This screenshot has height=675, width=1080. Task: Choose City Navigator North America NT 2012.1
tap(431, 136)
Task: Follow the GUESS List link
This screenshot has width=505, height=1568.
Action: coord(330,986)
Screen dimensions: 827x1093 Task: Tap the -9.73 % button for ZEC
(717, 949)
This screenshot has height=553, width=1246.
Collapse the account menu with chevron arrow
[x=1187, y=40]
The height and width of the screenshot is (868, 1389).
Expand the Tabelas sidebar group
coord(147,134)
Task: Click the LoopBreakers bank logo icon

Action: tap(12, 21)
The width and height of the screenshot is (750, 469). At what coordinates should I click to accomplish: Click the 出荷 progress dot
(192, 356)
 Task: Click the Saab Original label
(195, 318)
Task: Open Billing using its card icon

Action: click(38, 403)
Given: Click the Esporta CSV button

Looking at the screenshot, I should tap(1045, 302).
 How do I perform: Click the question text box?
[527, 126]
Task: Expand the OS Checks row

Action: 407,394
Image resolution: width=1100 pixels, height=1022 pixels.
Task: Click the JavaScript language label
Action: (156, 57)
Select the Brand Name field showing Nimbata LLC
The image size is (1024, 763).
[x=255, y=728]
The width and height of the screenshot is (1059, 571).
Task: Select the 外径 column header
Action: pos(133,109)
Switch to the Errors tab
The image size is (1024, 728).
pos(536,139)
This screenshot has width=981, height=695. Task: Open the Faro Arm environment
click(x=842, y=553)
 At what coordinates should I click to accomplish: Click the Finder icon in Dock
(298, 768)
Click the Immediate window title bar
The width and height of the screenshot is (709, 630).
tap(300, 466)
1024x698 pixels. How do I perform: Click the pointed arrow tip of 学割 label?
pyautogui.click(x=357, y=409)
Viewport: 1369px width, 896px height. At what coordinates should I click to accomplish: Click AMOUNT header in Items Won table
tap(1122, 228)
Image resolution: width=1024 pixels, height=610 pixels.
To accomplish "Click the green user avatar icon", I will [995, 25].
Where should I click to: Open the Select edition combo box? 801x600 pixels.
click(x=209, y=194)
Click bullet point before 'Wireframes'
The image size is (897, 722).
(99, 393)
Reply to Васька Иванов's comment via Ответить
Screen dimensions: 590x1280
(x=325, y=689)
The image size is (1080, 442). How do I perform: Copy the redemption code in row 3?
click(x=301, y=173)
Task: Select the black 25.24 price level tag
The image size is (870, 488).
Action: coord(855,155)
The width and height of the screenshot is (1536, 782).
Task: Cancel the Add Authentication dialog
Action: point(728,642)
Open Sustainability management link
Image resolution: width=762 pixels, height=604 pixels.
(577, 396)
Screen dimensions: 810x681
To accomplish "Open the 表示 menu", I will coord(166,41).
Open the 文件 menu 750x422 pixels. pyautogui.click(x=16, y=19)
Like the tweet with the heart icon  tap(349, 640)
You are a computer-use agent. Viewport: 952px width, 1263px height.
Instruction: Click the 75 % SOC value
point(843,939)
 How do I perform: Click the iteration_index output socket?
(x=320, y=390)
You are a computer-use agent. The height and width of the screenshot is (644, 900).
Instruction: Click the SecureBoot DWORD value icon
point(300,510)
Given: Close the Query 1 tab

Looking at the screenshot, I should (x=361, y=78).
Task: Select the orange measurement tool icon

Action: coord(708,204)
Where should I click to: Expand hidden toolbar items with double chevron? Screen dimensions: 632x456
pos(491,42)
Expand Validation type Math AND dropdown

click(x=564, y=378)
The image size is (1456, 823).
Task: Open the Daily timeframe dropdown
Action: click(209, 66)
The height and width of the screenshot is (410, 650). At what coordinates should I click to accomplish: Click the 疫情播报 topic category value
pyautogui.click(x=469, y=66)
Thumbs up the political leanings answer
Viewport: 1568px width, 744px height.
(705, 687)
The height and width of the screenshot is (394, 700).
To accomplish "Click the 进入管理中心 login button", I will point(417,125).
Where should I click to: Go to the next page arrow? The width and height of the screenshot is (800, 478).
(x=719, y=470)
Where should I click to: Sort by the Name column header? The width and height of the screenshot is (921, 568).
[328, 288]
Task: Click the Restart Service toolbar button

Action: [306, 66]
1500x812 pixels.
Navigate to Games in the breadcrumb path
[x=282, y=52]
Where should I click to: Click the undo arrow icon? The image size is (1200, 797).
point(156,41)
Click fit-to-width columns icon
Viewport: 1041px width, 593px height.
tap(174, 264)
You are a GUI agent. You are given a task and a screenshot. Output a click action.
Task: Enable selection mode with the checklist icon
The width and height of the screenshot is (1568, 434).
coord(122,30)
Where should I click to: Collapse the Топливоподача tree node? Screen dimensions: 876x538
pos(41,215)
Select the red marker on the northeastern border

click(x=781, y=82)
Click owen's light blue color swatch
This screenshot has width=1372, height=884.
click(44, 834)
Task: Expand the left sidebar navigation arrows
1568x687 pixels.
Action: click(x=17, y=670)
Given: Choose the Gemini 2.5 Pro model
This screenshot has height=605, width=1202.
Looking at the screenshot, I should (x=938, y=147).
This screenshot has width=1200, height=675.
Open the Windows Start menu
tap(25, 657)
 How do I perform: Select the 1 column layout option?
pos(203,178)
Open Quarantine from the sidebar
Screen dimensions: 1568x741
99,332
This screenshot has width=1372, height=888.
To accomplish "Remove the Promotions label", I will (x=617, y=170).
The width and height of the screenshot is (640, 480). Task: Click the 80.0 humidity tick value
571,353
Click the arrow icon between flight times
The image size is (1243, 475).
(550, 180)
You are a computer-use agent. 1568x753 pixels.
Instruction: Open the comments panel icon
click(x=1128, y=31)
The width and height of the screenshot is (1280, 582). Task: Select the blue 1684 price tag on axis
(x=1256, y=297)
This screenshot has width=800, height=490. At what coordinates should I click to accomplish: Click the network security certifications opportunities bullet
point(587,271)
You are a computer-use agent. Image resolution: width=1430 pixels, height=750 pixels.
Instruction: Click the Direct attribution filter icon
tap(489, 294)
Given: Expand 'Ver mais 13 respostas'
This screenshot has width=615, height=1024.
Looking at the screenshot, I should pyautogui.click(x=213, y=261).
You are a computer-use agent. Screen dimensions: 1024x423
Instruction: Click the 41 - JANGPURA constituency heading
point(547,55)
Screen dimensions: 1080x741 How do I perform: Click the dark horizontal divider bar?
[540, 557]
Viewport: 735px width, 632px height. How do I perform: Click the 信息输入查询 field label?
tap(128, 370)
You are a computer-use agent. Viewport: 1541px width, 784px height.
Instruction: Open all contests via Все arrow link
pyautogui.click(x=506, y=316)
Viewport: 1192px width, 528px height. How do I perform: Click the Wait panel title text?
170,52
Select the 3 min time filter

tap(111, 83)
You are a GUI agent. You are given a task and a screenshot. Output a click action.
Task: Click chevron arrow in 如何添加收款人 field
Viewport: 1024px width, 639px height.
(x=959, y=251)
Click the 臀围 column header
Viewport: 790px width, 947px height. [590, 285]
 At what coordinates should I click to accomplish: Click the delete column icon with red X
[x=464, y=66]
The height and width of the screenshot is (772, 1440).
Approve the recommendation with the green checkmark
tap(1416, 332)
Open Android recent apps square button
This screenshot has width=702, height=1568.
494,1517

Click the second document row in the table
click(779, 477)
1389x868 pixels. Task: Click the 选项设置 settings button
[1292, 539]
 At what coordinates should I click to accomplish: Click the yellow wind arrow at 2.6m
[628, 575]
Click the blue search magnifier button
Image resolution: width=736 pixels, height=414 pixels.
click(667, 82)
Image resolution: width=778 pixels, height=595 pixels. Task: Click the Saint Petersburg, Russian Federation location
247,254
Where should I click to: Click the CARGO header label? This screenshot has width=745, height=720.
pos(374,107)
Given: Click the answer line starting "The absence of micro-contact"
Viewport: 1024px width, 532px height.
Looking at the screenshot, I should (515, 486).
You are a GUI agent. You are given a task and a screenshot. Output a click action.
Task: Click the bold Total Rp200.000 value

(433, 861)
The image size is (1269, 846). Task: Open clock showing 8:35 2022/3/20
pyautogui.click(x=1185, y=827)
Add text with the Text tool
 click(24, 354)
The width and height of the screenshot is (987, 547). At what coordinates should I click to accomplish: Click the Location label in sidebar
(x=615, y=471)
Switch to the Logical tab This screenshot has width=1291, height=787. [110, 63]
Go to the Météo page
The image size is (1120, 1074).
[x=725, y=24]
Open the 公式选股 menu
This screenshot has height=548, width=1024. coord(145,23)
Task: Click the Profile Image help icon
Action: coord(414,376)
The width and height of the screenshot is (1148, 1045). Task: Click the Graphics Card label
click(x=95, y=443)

What is required -
Pull out all lines in the data above that include "Switch".

Task result -
Switch to the Errors tab
Switch to the Logical tab This screenshot has width=1291, height=787. [110, 63]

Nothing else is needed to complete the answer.